В очерке говорилось, что Бандурко, человек редкой физической силы, был отвезен в госпиталь только после трех ранений и то против его воли. Так мне рассказывали тогда его сослуживцы, и у меня не было тогда, да и нет сейчас оснований сомневаться в этом. Однако, как показывает дальнейшая судьба майора Бандурко, он, очевидно, или так и не добрался до госпиталя, или беда настигла его позже, когда он уже попал туда. Во всяком случае в его личном деле записано: «Ранен З.?ІІ-41… в плену с 5.VII-1941 по 10.І?-1945».
Сначала я наткнулся в его личном деле на пометку: «Пропал без вести в 1941 году». Приказ номер такой-то.
Потом на следующую пометку: приказ номер такой-то 1943 г. отменить. «Прошел спецпроверку в 5-й запасной стрелковой дивизии». И наконец наткнулся на последнюю пометку: «Исключен из списков 377-го запасного стрелкового полка 13 ноября 1945 года… Убыл в отдел контрразведки».
Не скрою, предпринимая дальнейшие розыски, я очень хотел, чтобы любое подозрение, павшее на человека, столь героически начавшего войну, оказалось несправедливым.

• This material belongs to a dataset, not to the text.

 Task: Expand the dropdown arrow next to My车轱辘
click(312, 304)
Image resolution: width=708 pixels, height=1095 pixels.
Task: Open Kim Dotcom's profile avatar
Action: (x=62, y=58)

Однако, к несчастью, в данном случае факты оказались иными, чем я ожидал. Человек, храбро сражавшийся в первые дни войны, не выдержал потом нравственного испытания пленом и совершил деяние, несовместимое с воинским долгом и присягой, за что впоследствии был судим по закону и освобожден после отбытия наказания.
Бывало по-разному. Выходит, что бывало и так. И нет оснований умалчивать об этом.